The following figure shows the assembly code of a zero-overhead loop.
The following pragmas work together to direct the compiler to pipeline the loop and let it know that the loop is always executed at least three times.
for (int i=0; i<N; i+=2)
chess_prepare_for_pipelining
chess_loop_range(3,)
The chess_loop_range(<minimum>,
<maximum>) tells the compiler that the corresponding loop is
executed at least <minimum> times, and at
most <maximum> times, where <minimum> and <maximum> are non-negative constant expressions, or can be
omitted. When omitted, <minimum> defaults to
0, and <maximum> defaults to the maximum
preset in the compiler. While <maximum> is
not relevant for the pipeline implementation, <minimum> guides the pipeline implementation.
The <minimum> number defines
how many loop iterations are executed at a minimum each time the loop is executed.
The software pipeline is then tuned to allow at least that many iterations to
execute in parallel if possible. It also determines that checking the boundaries for
the loop is not necessary before the <minimum> number of iterations are executed.

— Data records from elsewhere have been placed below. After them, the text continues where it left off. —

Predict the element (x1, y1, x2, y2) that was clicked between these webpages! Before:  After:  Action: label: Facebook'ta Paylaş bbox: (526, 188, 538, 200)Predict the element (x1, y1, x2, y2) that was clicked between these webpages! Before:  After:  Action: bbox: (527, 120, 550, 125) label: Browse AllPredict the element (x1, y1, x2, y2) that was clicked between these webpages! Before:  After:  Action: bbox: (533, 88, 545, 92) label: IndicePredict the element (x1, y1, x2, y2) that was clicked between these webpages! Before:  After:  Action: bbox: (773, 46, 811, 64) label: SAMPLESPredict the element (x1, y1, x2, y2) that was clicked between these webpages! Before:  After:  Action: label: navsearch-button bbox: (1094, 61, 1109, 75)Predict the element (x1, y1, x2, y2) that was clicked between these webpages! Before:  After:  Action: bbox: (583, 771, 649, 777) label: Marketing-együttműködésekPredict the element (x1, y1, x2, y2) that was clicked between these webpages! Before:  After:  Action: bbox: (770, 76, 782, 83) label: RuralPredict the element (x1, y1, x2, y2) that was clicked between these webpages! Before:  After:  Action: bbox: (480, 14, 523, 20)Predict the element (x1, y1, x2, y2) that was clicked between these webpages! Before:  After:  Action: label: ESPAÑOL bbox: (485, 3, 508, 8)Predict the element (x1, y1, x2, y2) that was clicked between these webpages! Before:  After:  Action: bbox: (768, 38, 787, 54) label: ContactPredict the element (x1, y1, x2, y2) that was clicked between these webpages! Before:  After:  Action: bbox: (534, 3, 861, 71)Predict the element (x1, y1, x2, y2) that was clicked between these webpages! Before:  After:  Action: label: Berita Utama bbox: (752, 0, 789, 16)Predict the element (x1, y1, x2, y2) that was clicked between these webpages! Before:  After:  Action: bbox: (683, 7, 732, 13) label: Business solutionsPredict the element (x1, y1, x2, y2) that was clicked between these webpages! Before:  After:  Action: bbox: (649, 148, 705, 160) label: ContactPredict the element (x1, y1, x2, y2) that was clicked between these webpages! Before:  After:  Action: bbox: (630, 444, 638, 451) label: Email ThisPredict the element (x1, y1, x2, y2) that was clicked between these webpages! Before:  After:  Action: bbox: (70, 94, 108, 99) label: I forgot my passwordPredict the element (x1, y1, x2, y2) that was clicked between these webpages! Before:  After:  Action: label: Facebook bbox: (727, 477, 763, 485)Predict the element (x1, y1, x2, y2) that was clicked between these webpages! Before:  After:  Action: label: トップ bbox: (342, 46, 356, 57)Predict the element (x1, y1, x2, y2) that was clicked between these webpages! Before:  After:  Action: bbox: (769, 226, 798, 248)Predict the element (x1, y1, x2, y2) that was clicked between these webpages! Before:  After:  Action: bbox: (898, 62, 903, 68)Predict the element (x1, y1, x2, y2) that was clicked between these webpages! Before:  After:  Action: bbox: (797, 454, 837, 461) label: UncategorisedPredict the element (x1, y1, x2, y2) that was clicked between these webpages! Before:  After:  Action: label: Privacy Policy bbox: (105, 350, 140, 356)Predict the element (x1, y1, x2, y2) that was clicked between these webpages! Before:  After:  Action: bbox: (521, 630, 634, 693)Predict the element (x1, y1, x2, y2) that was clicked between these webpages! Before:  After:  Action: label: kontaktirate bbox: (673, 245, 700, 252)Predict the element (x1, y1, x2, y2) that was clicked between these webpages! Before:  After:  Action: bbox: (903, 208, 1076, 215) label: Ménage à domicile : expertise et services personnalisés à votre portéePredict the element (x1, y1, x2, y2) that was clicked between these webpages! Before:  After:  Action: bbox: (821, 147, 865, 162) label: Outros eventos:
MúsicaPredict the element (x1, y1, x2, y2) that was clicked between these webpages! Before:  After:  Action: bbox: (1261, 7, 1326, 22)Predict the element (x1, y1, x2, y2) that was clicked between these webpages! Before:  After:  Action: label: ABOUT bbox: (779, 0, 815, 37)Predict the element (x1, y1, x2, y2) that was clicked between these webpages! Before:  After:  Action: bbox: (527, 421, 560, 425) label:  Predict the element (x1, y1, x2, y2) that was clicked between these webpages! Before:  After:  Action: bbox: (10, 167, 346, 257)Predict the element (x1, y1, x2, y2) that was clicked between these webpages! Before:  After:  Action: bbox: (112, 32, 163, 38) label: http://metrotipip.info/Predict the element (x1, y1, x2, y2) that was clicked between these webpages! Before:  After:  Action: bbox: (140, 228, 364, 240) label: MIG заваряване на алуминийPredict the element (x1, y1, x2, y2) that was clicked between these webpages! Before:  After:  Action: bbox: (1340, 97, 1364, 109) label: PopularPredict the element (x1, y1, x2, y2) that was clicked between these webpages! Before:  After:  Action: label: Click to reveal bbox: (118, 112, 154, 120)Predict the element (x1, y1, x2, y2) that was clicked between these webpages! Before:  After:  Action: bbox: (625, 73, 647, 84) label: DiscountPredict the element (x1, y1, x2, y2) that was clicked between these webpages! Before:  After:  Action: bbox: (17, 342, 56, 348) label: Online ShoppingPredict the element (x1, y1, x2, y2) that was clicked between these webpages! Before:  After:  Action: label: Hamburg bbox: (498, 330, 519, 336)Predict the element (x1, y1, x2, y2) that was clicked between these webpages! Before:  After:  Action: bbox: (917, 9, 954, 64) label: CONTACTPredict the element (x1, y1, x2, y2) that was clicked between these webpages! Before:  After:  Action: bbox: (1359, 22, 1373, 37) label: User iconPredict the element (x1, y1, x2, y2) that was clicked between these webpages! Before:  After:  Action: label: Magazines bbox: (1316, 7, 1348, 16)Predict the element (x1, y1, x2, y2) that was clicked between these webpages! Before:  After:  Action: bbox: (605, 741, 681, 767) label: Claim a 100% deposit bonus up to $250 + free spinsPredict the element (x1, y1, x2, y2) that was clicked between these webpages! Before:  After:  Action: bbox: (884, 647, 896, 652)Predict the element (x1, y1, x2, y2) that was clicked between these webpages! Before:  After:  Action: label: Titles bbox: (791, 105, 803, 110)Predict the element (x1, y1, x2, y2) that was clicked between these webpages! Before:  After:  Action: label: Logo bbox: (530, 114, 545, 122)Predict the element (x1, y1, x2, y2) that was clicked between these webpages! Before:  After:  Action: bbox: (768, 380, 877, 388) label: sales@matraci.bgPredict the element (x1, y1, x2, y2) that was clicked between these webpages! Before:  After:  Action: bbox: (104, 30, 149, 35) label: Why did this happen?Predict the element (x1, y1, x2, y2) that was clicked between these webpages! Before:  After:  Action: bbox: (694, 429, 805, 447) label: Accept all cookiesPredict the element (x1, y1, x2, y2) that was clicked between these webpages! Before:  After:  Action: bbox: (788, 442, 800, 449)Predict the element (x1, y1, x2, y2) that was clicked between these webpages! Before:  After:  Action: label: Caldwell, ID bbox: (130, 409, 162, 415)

The loop range pragma is not needed if the loop range is a compile
time constant. In general, the AI Engine compiler reports the theoretical number best suited
for optimum pipelining of an algorithm. If the range specification is not optimal,
the compiler would issue a warning and suggest the optimal range. Towards that end,
it is okay to initially set the <minimum> to
one [chess_loop_range(1,)] and observe the
theoretical best suited <minimum> being
reported by the compiler.
Warning in "matmul_vec16.cc", line 10: (loop #39)
further loop software pipelining (to 4 cycles) is feasible with `chess_prepare_for_pipelining'
but requires a minimum loop count of 3
... consider annotating the loop with `chess_loop_range(3,)' if applicable,
... or remove the current `chess_loop_range(1,)` pragma
At this point, you can choose to update the <minimum> number to the reported optimum.
This second part of the pipeline implementation can be a reason for
potential deadlocks in the AI Engine kernels if the actual <minimum> number of iterations is not reached. For this reason,
you must ensure that the number of iterations is always at least the number
specified in the chess_loop_range directive.
The compiler also provides C++ compatible attribute syntax. The
directives starting with prefix chess_ can be
specified as attributes in a C++ attribute list: [[chess::]]. For example:
[[chess::prepare_for_pipelining, chess::min_loop_count(3)]]
for (int i=0; i<N; i+=2)
Loop carried dependencies impact the vectorization of code. If an inner loop dependency cannot be removed, a strategy to step out a level and manually unroll where there are (effectively) multiple copies of the inner loop running in parallel.
Try to avoid sequential load operations to fill a vector register
completely before use. It is best to interleave loads with vector operation functions, where the MAC and loads can be done in the
same cycle.
In certain use cases loop rotation, which rotates the instructions inside the loop, can be beneficial. Instead of loading data into a vector at the start of a loop, consider loading a block of data for the first iteration before the loop, and then for the next iteration near the end of the loop. This will add additional instructions but shorten the dependency length of the loop which helps to achieve an ideal loop with a potentially lower loop range.